↓↓↓

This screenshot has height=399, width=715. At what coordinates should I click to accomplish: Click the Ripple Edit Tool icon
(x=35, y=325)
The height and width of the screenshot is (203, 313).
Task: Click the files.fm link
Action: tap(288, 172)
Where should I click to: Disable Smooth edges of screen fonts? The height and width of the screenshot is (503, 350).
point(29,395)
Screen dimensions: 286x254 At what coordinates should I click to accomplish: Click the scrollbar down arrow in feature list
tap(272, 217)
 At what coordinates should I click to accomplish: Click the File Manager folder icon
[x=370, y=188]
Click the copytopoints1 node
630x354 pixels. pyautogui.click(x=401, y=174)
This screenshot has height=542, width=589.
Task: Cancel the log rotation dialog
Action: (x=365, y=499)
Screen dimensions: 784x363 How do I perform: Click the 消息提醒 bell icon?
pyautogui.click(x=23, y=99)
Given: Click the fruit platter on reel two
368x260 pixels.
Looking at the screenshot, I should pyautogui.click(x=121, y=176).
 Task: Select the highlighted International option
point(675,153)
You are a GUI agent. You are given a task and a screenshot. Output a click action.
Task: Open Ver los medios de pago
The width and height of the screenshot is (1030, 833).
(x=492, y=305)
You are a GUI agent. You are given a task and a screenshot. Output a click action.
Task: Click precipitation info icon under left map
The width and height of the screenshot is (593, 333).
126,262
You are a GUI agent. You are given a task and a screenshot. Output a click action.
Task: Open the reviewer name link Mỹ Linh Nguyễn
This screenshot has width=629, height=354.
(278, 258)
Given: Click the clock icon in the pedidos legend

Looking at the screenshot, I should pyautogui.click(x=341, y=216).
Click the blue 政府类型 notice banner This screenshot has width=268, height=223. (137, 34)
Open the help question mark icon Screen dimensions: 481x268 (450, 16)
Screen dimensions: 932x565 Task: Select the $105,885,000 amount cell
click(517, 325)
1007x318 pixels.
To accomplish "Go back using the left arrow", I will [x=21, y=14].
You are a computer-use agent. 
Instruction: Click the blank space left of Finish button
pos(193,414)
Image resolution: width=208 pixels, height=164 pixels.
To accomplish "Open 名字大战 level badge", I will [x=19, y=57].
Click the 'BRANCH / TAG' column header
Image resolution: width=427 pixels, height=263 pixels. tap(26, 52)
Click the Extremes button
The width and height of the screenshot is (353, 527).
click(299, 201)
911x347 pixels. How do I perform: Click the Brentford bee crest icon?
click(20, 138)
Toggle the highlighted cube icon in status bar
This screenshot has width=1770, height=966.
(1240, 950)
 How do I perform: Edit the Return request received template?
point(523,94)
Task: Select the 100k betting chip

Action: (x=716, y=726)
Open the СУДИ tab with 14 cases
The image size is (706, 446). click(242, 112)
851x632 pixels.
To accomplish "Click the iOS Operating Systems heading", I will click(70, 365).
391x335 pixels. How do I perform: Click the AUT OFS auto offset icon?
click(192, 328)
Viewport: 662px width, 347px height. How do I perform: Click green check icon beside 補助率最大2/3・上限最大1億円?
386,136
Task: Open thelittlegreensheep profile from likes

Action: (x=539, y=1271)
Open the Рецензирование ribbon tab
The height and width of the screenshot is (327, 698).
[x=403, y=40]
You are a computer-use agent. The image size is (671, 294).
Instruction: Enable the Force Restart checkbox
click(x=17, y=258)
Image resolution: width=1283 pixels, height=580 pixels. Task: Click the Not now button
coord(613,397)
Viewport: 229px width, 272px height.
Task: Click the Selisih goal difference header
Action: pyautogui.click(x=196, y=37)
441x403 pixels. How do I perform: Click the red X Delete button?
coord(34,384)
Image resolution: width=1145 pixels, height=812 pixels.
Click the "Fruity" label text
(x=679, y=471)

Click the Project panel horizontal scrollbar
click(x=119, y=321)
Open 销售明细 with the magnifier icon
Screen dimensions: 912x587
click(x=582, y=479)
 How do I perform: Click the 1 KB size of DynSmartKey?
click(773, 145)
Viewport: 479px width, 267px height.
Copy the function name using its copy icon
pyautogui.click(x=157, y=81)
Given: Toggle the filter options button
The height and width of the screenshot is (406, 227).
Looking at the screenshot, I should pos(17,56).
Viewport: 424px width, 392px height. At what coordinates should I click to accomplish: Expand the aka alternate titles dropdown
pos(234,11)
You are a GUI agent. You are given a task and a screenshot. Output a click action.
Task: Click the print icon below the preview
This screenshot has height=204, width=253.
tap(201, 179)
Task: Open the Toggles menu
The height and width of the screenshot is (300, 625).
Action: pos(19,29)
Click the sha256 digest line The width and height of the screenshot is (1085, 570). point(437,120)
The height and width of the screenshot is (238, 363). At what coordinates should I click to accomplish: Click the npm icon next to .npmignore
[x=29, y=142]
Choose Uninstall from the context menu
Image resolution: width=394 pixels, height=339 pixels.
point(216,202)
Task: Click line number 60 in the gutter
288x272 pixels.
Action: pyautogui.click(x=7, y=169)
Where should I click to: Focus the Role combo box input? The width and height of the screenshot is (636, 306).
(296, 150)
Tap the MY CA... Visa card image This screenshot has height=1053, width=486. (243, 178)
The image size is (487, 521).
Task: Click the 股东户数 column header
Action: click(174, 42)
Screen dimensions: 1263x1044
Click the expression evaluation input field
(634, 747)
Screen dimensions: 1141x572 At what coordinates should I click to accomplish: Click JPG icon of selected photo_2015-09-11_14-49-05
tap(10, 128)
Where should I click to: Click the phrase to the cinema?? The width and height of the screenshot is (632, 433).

↑↑↑

Exercise objective. The whole of the data is to be copied out word for word.

Answer to the exercise.
This screenshot has height=399, width=715. At what coordinates should I click to accomplish: Click the Ripple Edit Tool icon
(x=35, y=325)
The height and width of the screenshot is (203, 313).
Task: Click the files.fm link
Action: tap(288, 172)
Where should I click to: Disable Smooth edges of screen fonts? The height and width of the screenshot is (503, 350).
point(29,395)
Screen dimensions: 286x254 At what coordinates should I click to accomplish: Click the scrollbar down arrow in feature list
tap(272, 217)
 At what coordinates should I click to accomplish: Click the File Manager folder icon
[x=370, y=188]
Click the copytopoints1 node
630x354 pixels. pyautogui.click(x=401, y=174)
This screenshot has height=542, width=589.
Task: Cancel the log rotation dialog
Action: (x=365, y=499)
Screen dimensions: 784x363 How do I perform: Click the 消息提醒 bell icon?
pyautogui.click(x=23, y=99)
Given: Click the fruit platter on reel two
368x260 pixels.
Looking at the screenshot, I should pyautogui.click(x=121, y=176).
 Task: Select the highlighted International option
point(675,153)
You are a GUI agent. You are given a task and a screenshot. Output a click action.
Task: Open Ver los medios de pago
The width and height of the screenshot is (1030, 833).
(x=492, y=305)
You are a GUI agent. You are given a task and a screenshot. Output a click action.
Task: Click precipitation info icon under left map
The width and height of the screenshot is (593, 333).
126,262
You are a GUI agent. You are given a task and a screenshot. Output a click action.
Task: Open the reviewer name link Mỹ Linh Nguyễn
This screenshot has width=629, height=354.
(278, 258)
Given: Click the clock icon in the pedidos legend

Looking at the screenshot, I should pyautogui.click(x=341, y=216).
Click the blue 政府类型 notice banner This screenshot has width=268, height=223. (137, 34)
Open the help question mark icon Screen dimensions: 481x268 (450, 16)
Screen dimensions: 932x565 Task: Select the $105,885,000 amount cell
click(517, 325)
1007x318 pixels.
To accomplish "Go back using the left arrow", I will [x=21, y=14].
You are a computer-use agent. 
Instruction: Click the blank space left of Finish button
pos(193,414)
Image resolution: width=208 pixels, height=164 pixels.
To accomplish "Open 名字大战 level badge", I will [x=19, y=57].
Click the 'BRANCH / TAG' column header
Image resolution: width=427 pixels, height=263 pixels. tap(26, 52)
Click the Extremes button
The width and height of the screenshot is (353, 527).
click(299, 201)
911x347 pixels. How do I perform: Click the Brentford bee crest icon?
click(20, 138)
Toggle the highlighted cube icon in status bar
This screenshot has width=1770, height=966.
(1240, 950)
 How do I perform: Edit the Return request received template?
point(523,94)
Task: Select the 100k betting chip

Action: (x=716, y=726)
Open the СУДИ tab with 14 cases
The image size is (706, 446). click(242, 112)
851x632 pixels.
To accomplish "Click the iOS Operating Systems heading", I will click(70, 365).
391x335 pixels. How do I perform: Click the AUT OFS auto offset icon?
click(192, 328)
Viewport: 662px width, 347px height. How do I perform: Click green check icon beside 補助率最大2/3・上限最大1億円?
386,136
Task: Open thelittlegreensheep profile from likes

Action: (x=539, y=1271)
Open the Рецензирование ribbon tab
The height and width of the screenshot is (327, 698).
[x=403, y=40]
You are a computer-use agent. The image size is (671, 294).
Instruction: Enable the Force Restart checkbox
click(x=17, y=258)
Image resolution: width=1283 pixels, height=580 pixels. Task: Click the Not now button
coord(613,397)
Viewport: 229px width, 272px height.
Task: Click the Selisih goal difference header
Action: pyautogui.click(x=196, y=37)
441x403 pixels. How do I perform: Click the red X Delete button?
coord(34,384)
Image resolution: width=1145 pixels, height=812 pixels.
Click the "Fruity" label text
(x=679, y=471)

Click the Project panel horizontal scrollbar
click(x=119, y=321)
Open 销售明细 with the magnifier icon
Screen dimensions: 912x587
click(x=582, y=479)
 How do I perform: Click the 1 KB size of DynSmartKey?
click(773, 145)
Viewport: 479px width, 267px height.
Copy the function name using its copy icon
pyautogui.click(x=157, y=81)
Given: Toggle the filter options button
The height and width of the screenshot is (406, 227).
Looking at the screenshot, I should pos(17,56).
Viewport: 424px width, 392px height. At what coordinates should I click to accomplish: Expand the aka alternate titles dropdown
pos(234,11)
You are a GUI agent. You are given a task and a screenshot. Output a click action.
Task: Click the print icon below the preview
This screenshot has height=204, width=253.
tap(201, 179)
Task: Open the Toggles menu
The height and width of the screenshot is (300, 625).
Action: pos(19,29)
Click the sha256 digest line The width and height of the screenshot is (1085, 570). point(437,120)
The height and width of the screenshot is (238, 363). At what coordinates should I click to accomplish: Click the npm icon next to .npmignore
[x=29, y=142]
Choose Uninstall from the context menu
Image resolution: width=394 pixels, height=339 pixels.
point(216,202)
Task: Click line number 60 in the gutter
288x272 pixels.
Action: pyautogui.click(x=7, y=169)
Where should I click to: Focus the Role combo box input? The width and height of the screenshot is (636, 306).
(296, 150)
Tap the MY CA... Visa card image This screenshot has height=1053, width=486. (243, 178)
The image size is (487, 521).
Task: Click the 股东户数 column header
Action: click(174, 42)
Screen dimensions: 1263x1044
Click the expression evaluation input field
(634, 747)
Screen dimensions: 1141x572 At what coordinates should I click to accomplish: Click JPG icon of selected photo_2015-09-11_14-49-05
tap(10, 128)
Where should I click to: Click the phrase to the cinema?? The width and height of the screenshot is (632, 433).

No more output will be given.